Presentations

These are a collections of varoious posters and presentation I have given on this dataset in the last few months.

Abstract

Graphs are powerful data structures used to solve complex problems like recommender systems, path optimization and influence prediction. However, graphs by itself have limited information and mining this information to get additional insights is often hard. Graph Neural Nets (GNNs), a class of deep neural net, has become a popular method to process graph data to solve downstream tasks like clustering, classification, edge prediction and influence maximization problems pertaining to above emerging applications. GNNs are becoming popular these days due to their unique capabilities like incorporation of node, edge and graph level information into the output prediction.

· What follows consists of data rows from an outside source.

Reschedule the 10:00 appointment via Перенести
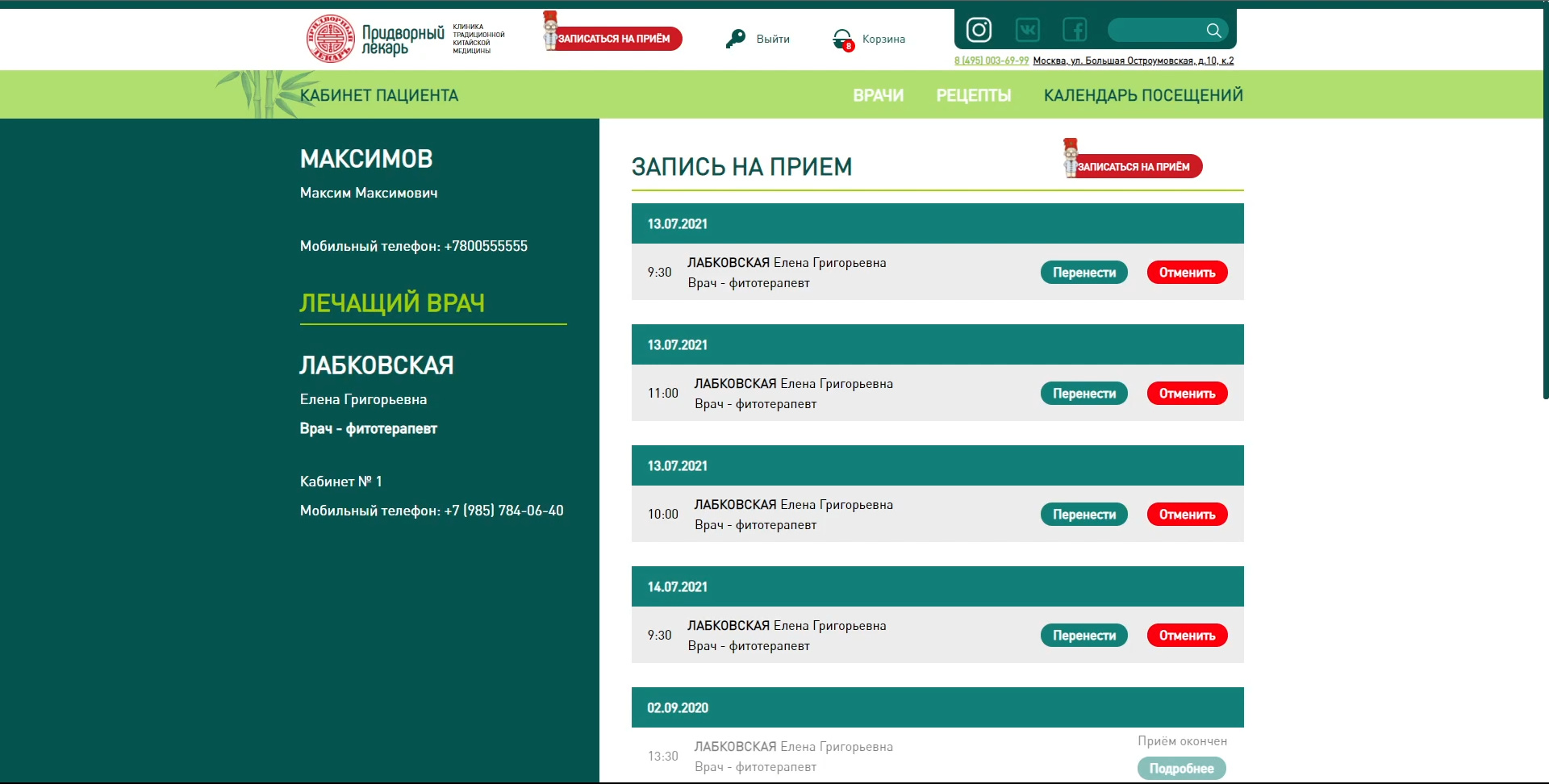Image resolution: width=1549 pixels, height=784 pixels. (1084, 515)
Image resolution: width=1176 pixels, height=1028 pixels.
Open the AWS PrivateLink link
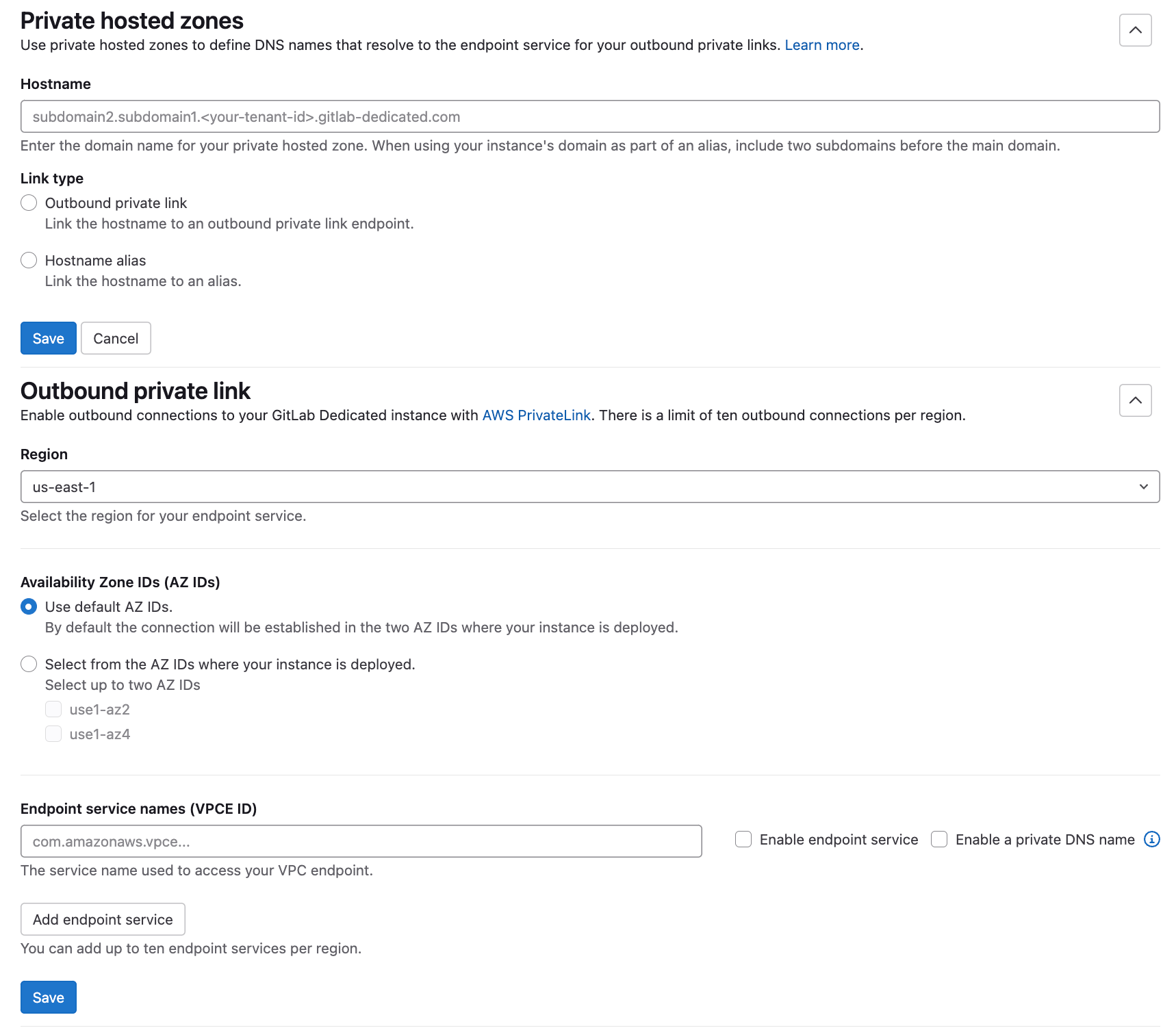[536, 415]
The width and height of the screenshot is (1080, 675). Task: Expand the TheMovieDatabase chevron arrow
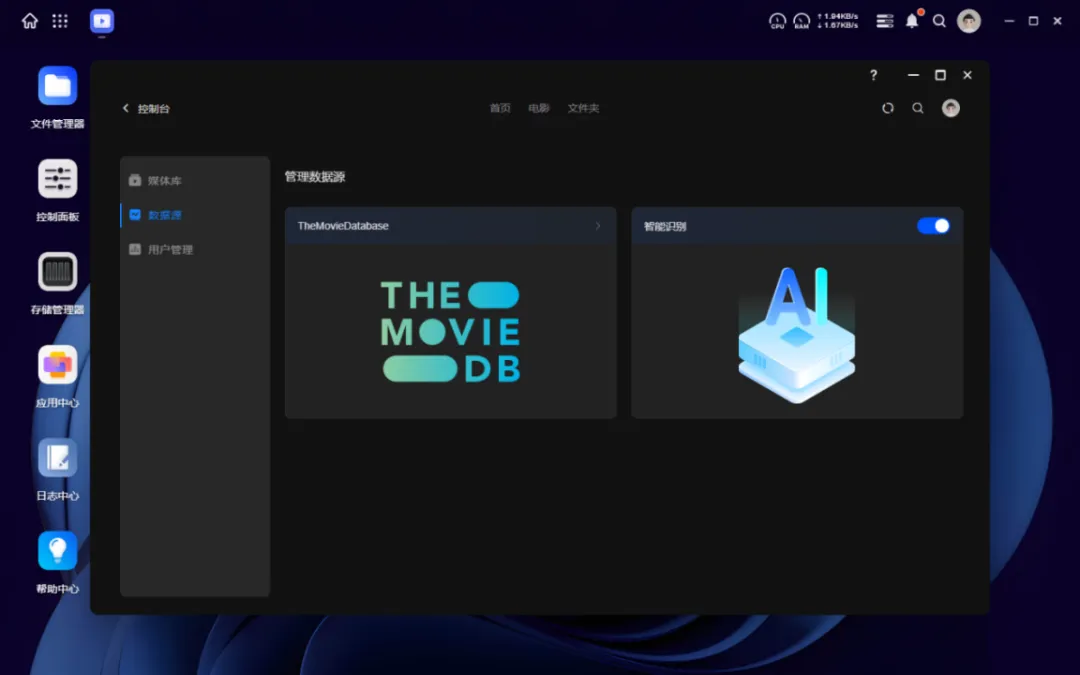click(598, 226)
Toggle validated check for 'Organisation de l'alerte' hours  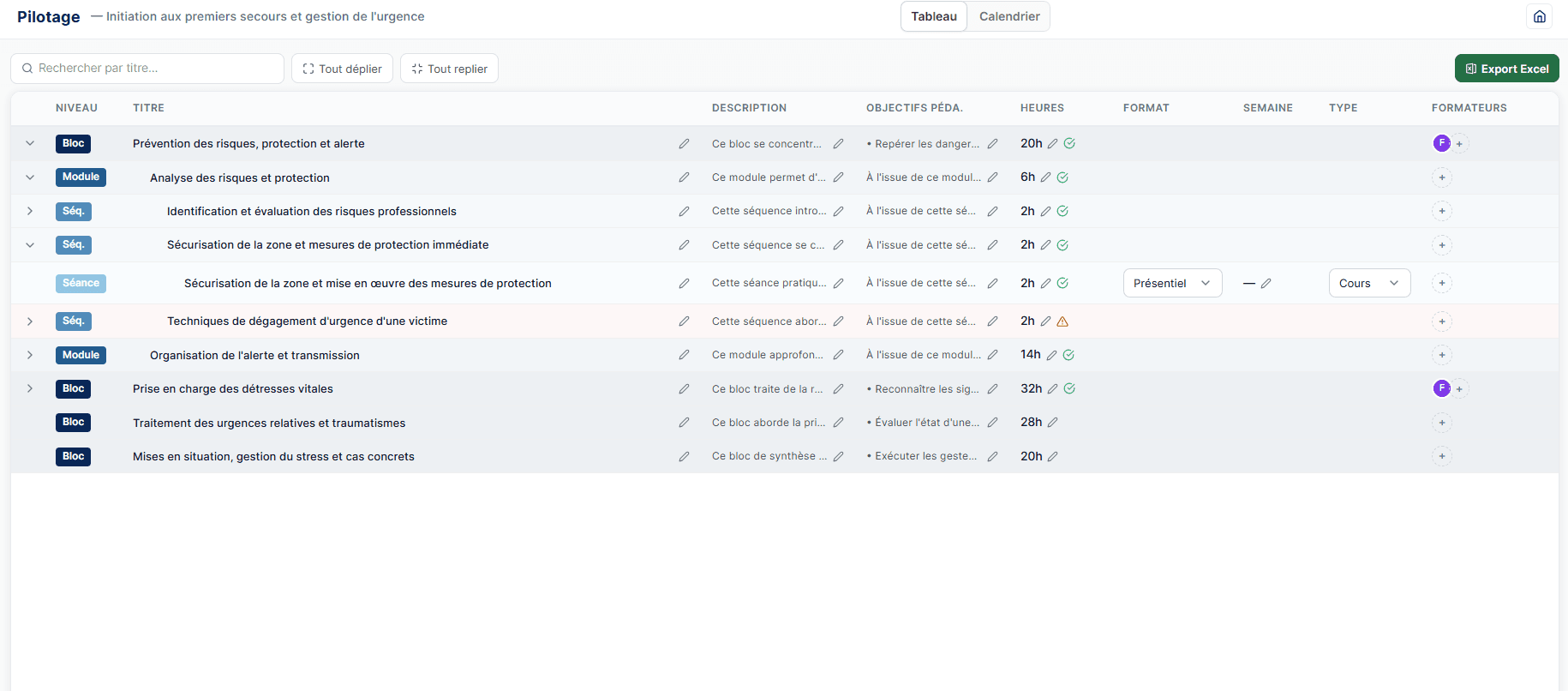(x=1068, y=355)
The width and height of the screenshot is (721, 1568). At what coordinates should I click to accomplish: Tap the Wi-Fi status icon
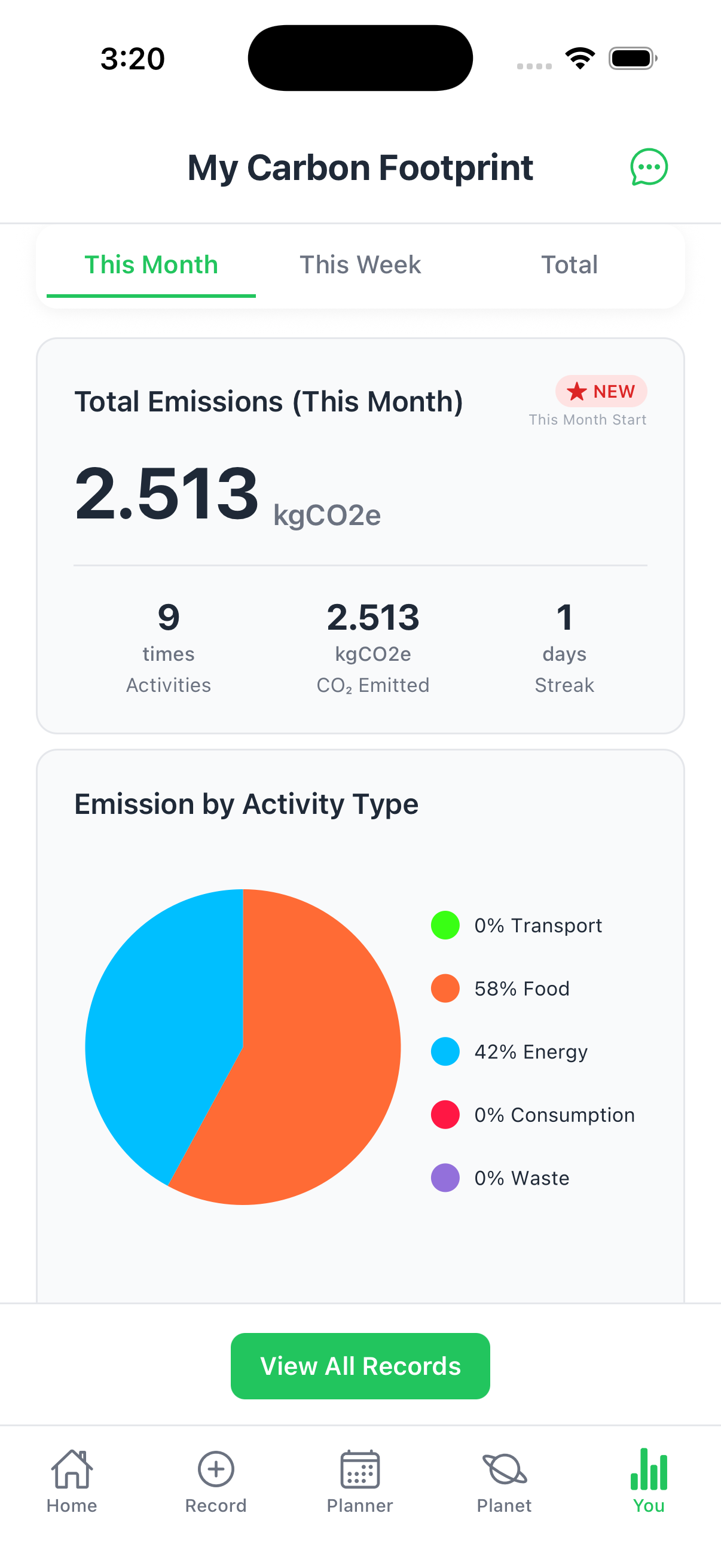coord(580,59)
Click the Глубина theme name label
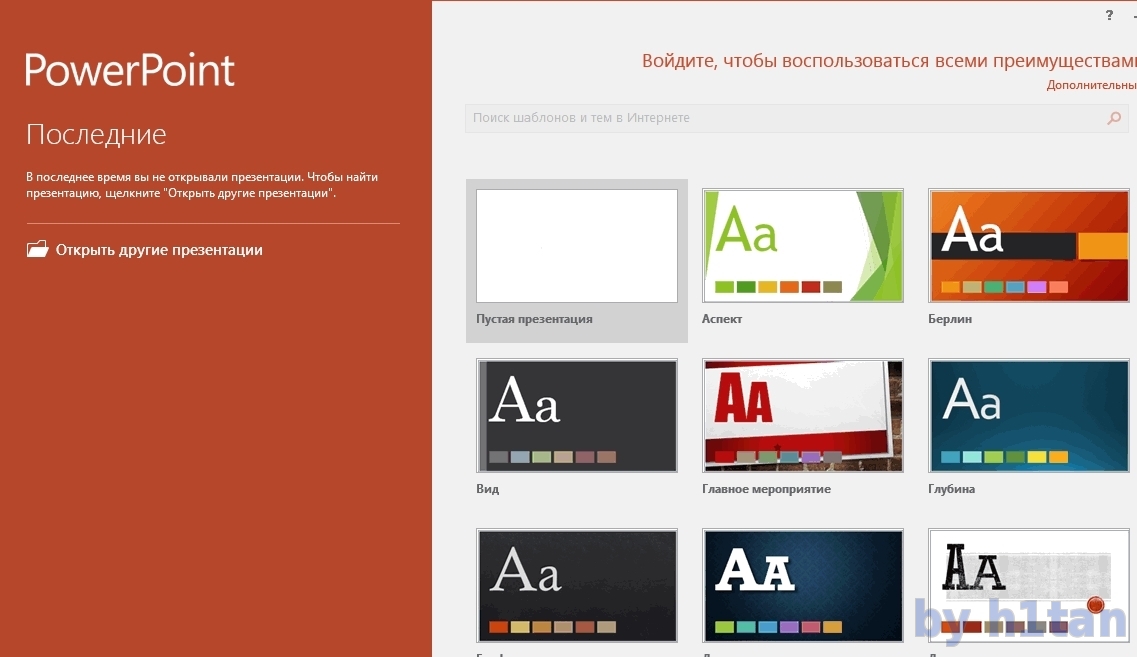This screenshot has width=1137, height=657. [951, 489]
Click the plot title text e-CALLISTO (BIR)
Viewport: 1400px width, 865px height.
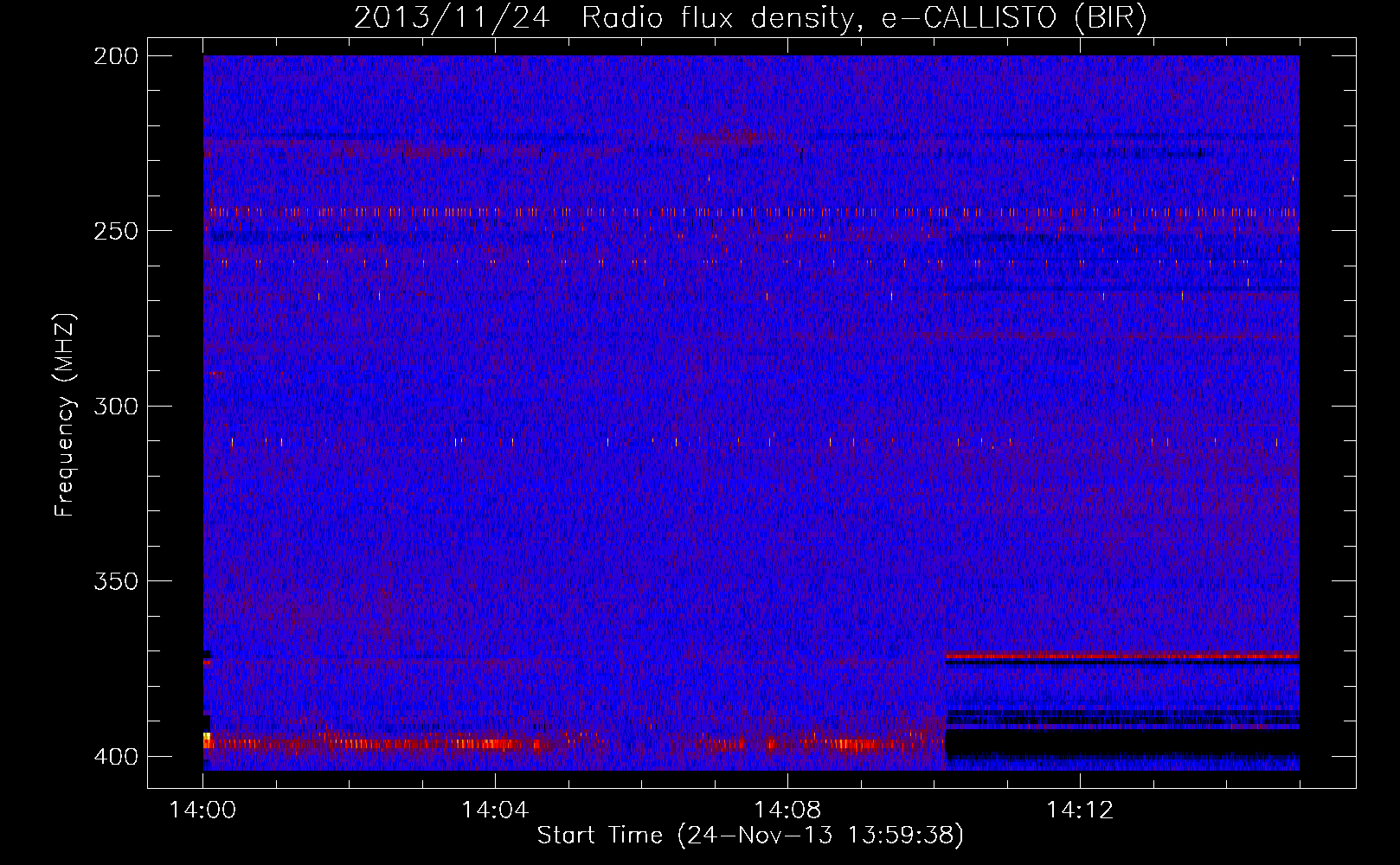(x=1014, y=19)
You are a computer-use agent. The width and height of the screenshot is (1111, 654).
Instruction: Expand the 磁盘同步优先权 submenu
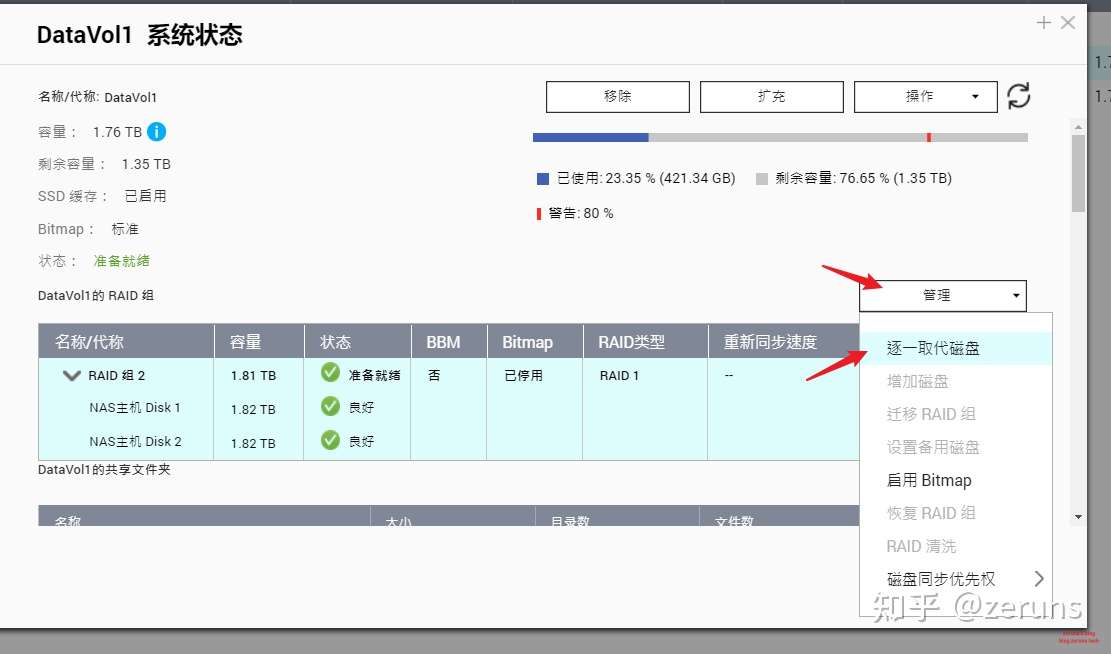pos(939,578)
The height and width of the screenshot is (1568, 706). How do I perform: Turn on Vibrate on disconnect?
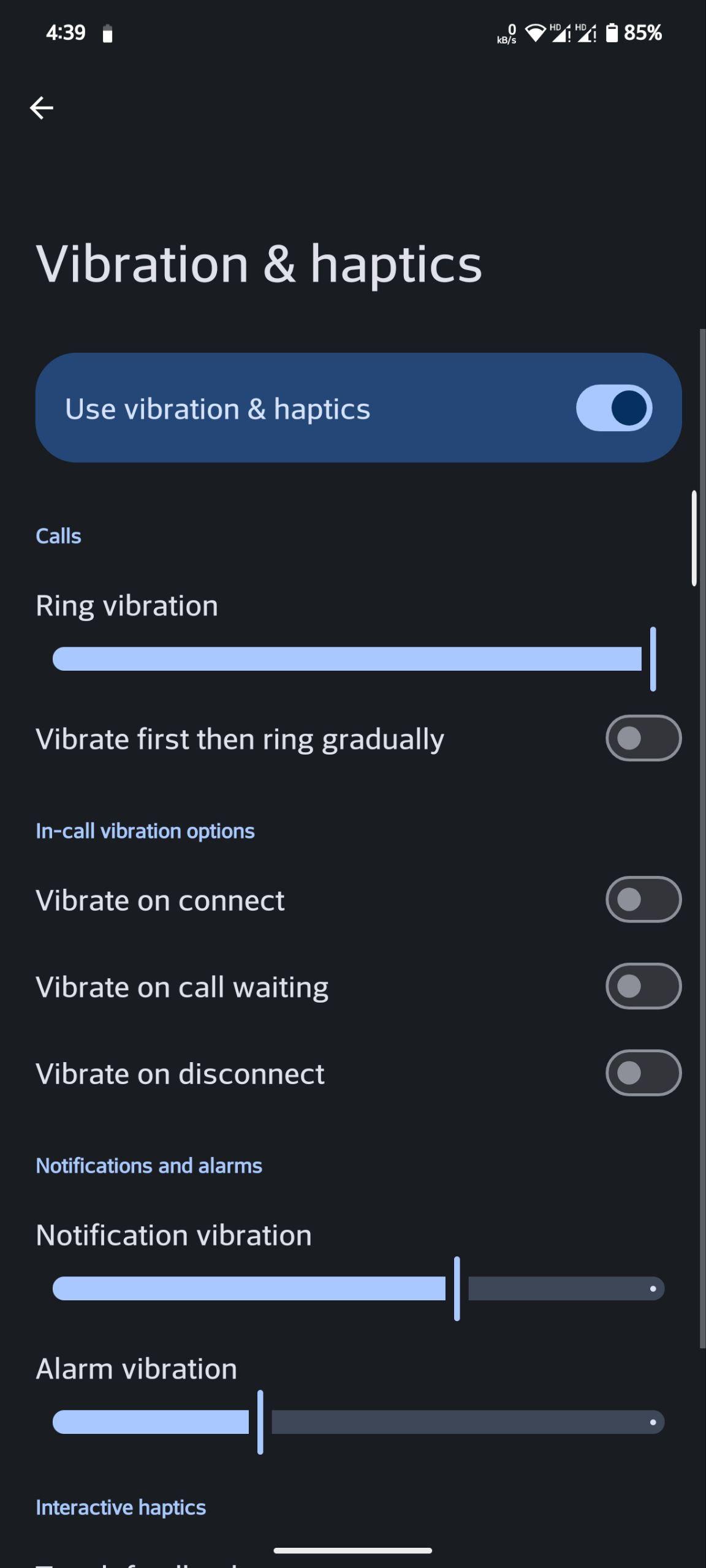coord(643,1073)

However, dataset sizes have plagued the development of GNNs due to the proprietary nature of industry data, limited size and non-availability of synthetic datasets.

In this work, we introduce, Illinois Graph Benchmark (IGB), a 600 million node heterogeneous graph dataset with 3 billion edges with over 120 million labelled nodes for node classification task. Compared to the current available largest graph dataset, IGB provides over 85 times more labelled data for the model developers to create and evaluate model with more accuracy. IGB is developed using the Microsoft Academic Graph (MAG) for the edges and nodes and Semantic Scholar database for the node labels. IGB also comprises of synthetic and a real graph datasets where the synthetic dataset has randomly initialized node embeddings and the real graph dataset has a variable dimension node embeddings generated using Sentence-BERT model. IGB is compatible with popular GNN frameworks like DGL and PyTorch Geometric and comes with predefined popular models like GCN, GraphSAGE, GAT and HGT for easy model development.